Hi friends, I hope you’re all having a good Monday. Can you believe we are in the last week of September? It feels like the month just started! Today I’m going to be reviewing Bryan Stevenson’s book Just Mercy.

Just Mercy: A Story of Justice and Redemption: Stevenson, Bryan: 9780812984965: Books -
Just Mercy

Just Mercy by: Bryan Stevenson: In a world that is looking for a little hope, Bryan Stevenson tries to bring that to people. This book was his story of becoming a lawyer and founding the Equal Justice Initiative, which takes on providing legal representation to the most desperate and in need cases. This ranges from people on death row, to children who have been convicted of a crime. His first case was Walter McMillian sentenced to death for a murder he didn’t commit; this book follows his story and many others like Walter. This book was inspirational and moving to read. The messages were so powerful and strong. The structure of this book was really well put together. The book focuses on one case, Walter McMillian, but it’s not the entire focus and that’s what broadens it and really helps the reader understand the whole picture towards the justice system in the United States, more so the southern states. The way Stevenson breaks up chapters by talking about other cases he’s worked on gives the reader different perspectives that are really eye opening and a lot of the time downright sad and depressing. The antidotes of Stevenson’s real life also added a personal touch to the stories he tells, which really drove home how real of an issue this is.
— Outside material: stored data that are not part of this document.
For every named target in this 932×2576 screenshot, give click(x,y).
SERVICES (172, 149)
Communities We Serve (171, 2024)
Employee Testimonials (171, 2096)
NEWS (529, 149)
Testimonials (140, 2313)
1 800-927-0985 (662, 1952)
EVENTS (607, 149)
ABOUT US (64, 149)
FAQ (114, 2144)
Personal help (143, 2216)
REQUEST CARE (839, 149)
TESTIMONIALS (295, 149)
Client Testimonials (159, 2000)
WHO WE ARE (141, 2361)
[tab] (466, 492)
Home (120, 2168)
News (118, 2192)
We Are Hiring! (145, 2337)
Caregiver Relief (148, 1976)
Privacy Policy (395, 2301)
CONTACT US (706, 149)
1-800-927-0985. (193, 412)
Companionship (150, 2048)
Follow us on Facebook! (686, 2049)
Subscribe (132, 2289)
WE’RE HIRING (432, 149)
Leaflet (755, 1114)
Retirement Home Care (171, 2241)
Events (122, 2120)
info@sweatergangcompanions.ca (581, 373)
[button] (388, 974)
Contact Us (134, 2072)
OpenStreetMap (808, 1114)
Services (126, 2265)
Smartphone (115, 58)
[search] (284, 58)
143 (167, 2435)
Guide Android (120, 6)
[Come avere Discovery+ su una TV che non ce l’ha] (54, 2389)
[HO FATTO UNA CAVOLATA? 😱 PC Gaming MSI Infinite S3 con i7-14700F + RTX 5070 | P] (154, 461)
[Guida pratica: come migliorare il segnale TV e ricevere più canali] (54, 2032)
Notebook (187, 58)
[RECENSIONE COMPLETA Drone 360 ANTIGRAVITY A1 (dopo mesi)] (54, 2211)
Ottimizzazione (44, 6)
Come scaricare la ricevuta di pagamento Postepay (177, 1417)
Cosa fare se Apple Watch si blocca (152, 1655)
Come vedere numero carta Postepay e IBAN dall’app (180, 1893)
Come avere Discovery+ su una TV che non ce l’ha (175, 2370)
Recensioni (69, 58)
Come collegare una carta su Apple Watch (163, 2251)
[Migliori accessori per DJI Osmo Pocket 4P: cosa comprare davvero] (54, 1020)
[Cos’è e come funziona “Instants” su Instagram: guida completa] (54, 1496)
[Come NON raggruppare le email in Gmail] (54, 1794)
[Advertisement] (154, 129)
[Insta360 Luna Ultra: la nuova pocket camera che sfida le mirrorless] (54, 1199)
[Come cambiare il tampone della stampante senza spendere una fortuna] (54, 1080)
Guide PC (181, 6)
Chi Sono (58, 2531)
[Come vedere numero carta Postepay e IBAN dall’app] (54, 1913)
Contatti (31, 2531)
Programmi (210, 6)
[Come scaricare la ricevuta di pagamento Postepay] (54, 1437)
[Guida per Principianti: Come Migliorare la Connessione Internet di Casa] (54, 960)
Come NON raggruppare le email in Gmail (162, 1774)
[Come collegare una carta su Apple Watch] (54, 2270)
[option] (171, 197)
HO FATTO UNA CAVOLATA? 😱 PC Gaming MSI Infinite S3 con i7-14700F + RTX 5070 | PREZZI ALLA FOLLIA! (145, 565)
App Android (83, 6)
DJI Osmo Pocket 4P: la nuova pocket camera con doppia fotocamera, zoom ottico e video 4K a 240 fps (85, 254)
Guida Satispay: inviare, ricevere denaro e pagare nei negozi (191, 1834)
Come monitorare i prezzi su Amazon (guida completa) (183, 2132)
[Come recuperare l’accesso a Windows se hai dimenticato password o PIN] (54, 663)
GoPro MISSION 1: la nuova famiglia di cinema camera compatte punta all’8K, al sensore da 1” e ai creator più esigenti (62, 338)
There was definitely a lot of information and it was really informative and at times there was a lot of legal jargon that was lost on the reader; Stevenson was good at bringing his reader back after a long explanation, but sometimes the reader would get lost in the jargon. This isn’t a book you can really read and digest overnight, this had a lot of thought provoking narratives to let the reader sit with. This book shows that there is hope, but that there is still so much that needs to be done in terms of the system and how people are racially profiled and treated.